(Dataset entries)

▬▬▬▬▬▬▬▬▬▬

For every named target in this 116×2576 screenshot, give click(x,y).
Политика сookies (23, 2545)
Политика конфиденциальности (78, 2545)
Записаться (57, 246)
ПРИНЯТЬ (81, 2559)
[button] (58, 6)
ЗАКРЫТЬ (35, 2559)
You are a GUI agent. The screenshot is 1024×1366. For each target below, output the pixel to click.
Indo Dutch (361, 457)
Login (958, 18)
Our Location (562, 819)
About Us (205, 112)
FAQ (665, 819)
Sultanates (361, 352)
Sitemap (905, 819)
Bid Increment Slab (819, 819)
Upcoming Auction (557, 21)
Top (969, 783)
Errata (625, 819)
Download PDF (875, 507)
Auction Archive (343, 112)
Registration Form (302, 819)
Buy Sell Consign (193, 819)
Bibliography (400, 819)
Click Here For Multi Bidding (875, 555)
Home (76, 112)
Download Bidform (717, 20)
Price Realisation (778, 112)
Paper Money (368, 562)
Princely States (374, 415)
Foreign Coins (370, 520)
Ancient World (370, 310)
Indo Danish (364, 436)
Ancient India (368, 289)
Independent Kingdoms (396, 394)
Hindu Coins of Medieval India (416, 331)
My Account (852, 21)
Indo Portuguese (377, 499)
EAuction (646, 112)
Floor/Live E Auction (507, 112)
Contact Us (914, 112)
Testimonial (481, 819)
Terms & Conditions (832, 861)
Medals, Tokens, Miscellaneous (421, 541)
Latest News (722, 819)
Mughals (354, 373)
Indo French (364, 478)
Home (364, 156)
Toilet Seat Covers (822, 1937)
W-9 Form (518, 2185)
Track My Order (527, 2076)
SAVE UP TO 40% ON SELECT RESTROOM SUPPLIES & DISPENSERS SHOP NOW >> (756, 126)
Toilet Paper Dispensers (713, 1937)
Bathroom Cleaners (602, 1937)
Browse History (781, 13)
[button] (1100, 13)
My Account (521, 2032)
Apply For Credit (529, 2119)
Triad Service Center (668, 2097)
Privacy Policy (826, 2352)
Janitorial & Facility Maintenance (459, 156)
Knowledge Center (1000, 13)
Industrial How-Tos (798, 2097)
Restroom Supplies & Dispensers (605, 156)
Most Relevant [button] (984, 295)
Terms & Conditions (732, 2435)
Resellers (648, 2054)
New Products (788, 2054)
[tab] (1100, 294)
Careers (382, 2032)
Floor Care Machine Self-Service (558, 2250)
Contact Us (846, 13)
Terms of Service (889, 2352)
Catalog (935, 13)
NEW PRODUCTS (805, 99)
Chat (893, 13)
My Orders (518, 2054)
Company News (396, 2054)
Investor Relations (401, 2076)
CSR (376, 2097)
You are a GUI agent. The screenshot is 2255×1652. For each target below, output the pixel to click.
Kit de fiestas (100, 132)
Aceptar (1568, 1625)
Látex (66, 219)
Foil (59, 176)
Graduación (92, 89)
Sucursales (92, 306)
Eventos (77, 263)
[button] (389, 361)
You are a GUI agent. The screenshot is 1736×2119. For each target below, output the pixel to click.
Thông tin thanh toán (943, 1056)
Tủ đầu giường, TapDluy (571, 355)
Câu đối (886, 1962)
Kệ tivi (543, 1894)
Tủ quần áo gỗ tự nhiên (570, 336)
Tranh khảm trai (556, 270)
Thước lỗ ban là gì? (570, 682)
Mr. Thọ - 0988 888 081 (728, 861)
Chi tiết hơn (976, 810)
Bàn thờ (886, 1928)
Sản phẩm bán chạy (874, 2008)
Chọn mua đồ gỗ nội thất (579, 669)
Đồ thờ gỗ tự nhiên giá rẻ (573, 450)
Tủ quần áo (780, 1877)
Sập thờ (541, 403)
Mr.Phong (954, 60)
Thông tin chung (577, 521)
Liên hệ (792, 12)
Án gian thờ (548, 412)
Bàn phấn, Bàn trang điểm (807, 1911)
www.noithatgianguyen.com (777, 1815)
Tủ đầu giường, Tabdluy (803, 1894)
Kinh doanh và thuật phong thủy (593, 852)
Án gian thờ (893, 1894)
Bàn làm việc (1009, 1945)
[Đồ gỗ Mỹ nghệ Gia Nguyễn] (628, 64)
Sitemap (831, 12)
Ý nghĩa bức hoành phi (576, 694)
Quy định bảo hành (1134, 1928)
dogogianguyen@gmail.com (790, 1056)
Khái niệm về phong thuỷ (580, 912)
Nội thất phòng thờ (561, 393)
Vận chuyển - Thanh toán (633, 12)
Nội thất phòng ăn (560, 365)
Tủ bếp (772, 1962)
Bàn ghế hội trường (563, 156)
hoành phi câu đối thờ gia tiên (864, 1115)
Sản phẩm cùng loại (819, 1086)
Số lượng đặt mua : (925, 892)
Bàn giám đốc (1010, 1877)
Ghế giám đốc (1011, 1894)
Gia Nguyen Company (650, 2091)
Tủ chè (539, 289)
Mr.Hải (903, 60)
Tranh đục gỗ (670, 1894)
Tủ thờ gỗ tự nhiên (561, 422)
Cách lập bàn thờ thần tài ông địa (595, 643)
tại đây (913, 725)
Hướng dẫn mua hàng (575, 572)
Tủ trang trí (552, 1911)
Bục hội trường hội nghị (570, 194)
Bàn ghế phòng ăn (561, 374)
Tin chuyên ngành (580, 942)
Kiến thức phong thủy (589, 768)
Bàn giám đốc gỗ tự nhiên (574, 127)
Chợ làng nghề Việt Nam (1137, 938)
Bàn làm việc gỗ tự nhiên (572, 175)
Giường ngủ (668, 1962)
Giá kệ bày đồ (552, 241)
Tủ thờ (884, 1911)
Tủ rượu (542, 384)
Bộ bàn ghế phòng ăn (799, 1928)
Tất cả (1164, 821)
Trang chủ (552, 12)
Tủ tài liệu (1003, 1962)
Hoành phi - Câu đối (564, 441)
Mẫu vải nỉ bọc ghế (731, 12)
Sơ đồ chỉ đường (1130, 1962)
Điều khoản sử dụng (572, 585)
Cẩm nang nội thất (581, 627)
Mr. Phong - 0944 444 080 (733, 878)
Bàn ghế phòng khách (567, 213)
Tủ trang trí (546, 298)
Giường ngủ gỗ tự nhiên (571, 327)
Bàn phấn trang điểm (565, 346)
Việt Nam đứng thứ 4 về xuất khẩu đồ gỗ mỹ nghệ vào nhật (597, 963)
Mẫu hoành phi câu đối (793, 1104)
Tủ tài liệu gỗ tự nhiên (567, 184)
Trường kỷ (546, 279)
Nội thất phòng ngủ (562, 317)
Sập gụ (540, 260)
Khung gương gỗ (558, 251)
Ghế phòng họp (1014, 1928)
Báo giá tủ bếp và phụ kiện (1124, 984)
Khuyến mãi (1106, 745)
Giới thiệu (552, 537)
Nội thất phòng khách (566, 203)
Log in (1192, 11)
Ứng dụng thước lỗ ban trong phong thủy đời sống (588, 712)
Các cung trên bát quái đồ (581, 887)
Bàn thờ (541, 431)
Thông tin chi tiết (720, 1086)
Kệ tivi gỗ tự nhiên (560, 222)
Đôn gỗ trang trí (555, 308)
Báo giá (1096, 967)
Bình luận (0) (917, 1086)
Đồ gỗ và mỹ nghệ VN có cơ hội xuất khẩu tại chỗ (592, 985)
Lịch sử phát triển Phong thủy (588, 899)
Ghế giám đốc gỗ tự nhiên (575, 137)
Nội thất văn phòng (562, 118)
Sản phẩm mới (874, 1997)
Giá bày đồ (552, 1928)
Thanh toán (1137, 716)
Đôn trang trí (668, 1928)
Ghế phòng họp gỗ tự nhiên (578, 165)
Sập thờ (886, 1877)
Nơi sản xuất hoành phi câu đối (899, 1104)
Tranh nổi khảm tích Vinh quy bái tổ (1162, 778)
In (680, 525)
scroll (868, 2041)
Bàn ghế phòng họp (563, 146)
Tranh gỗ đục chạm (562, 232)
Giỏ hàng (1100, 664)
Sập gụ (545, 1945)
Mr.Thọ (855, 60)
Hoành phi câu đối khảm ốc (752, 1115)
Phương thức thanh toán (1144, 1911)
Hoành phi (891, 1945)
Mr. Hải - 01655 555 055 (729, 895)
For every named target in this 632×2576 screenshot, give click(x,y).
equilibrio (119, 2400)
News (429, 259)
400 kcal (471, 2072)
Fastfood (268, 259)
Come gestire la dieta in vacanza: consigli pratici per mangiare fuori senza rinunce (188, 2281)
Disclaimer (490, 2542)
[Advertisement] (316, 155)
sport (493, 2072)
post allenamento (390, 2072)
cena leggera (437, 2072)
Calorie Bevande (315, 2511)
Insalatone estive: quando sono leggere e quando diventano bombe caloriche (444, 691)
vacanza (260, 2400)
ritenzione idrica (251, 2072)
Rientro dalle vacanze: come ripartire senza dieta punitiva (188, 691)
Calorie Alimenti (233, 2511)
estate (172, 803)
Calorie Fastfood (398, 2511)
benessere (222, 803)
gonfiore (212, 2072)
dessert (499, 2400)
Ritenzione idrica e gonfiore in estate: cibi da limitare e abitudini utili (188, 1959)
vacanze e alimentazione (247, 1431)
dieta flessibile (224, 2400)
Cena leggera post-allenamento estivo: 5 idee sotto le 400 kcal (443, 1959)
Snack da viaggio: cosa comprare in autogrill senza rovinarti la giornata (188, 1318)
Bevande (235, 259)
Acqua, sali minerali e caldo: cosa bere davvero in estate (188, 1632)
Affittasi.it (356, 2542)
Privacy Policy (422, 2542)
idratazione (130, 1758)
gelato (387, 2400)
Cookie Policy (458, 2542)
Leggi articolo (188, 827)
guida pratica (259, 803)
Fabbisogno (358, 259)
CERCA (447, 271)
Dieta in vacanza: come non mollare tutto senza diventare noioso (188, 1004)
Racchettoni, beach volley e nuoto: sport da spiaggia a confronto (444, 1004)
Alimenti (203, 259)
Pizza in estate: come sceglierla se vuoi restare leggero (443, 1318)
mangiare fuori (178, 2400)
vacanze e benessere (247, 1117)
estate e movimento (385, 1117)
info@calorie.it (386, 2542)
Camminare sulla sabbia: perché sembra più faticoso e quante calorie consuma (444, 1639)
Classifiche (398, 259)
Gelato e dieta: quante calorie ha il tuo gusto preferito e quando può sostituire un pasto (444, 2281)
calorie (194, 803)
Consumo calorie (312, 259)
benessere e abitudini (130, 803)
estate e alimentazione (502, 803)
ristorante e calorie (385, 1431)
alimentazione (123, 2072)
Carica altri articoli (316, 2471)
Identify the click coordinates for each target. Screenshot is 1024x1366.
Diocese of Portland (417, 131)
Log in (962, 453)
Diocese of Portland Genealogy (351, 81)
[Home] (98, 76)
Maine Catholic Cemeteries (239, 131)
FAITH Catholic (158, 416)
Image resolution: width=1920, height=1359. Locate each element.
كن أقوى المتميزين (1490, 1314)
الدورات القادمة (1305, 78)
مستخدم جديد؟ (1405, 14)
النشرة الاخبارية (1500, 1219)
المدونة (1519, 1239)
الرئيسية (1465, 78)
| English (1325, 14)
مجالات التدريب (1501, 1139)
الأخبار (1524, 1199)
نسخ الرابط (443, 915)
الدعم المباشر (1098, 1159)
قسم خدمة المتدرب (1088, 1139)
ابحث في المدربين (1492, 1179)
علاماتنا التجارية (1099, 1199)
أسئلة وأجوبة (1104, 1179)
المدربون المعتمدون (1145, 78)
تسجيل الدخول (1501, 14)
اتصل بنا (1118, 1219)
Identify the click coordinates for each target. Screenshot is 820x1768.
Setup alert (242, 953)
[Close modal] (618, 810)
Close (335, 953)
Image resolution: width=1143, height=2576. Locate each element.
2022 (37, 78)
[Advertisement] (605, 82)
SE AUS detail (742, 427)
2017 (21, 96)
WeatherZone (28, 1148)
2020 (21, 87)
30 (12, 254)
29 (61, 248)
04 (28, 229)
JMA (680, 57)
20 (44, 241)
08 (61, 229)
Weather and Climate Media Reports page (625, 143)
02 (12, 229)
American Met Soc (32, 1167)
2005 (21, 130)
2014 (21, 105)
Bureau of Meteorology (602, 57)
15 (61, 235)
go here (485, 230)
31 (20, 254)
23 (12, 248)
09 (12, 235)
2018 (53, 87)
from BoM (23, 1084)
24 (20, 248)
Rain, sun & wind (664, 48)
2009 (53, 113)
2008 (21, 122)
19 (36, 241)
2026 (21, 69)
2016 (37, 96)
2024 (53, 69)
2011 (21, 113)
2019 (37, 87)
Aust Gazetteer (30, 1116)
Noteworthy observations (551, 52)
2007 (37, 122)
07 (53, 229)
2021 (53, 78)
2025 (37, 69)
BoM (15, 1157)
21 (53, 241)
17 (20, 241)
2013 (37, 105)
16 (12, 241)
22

▬▬▬▬▬▬▬▬▬▬

> [Activity]: Nothing but the lines from the top of the entries above through the line with "Toilet Seat Covers (822, 1937)" should be set down, each exactly as written.

> [Solution to this task]:
For every named target in this 116×2576 screenshot, give click(x,y).
Политика сookies (23, 2545)
Политика конфиденциальности (78, 2545)
Записаться (57, 246)
ПРИНЯТЬ (81, 2559)
[button] (58, 6)
ЗАКРЫТЬ (35, 2559)
You are a GUI agent. The screenshot is 1024×1366. For each target below, output the pixel to click.
Indo Dutch (361, 457)
Login (958, 18)
Our Location (562, 819)
About Us (205, 112)
FAQ (665, 819)
Sultanates (361, 352)
Sitemap (905, 819)
Bid Increment Slab (819, 819)
Upcoming Auction (557, 21)
Top (969, 783)
Errata (625, 819)
Download PDF (875, 507)
Auction Archive (343, 112)
Registration Form (302, 819)
Buy Sell Consign (193, 819)
Bibliography (400, 819)
Click Here For Multi Bidding (875, 555)
Home (76, 112)
Download Bidform (717, 20)
Price Realisation (778, 112)
Paper Money (368, 562)
Princely States (374, 415)
Foreign Coins (370, 520)
Ancient World (370, 310)
Indo Danish (364, 436)
Ancient India (368, 289)
Independent Kingdoms (396, 394)
Hindu Coins of Medieval India (416, 331)
My Account (852, 21)
Indo Portuguese (377, 499)
EAuction (646, 112)
Floor/Live E Auction (507, 112)
Contact Us (914, 112)
Testimonial (481, 819)
Terms & Conditions (832, 861)
Medals, Tokens, Miscellaneous (421, 541)
Latest News (722, 819)
Mughals (354, 373)
Indo French (364, 478)
Home (364, 156)
Toilet Seat Covers (822, 1937)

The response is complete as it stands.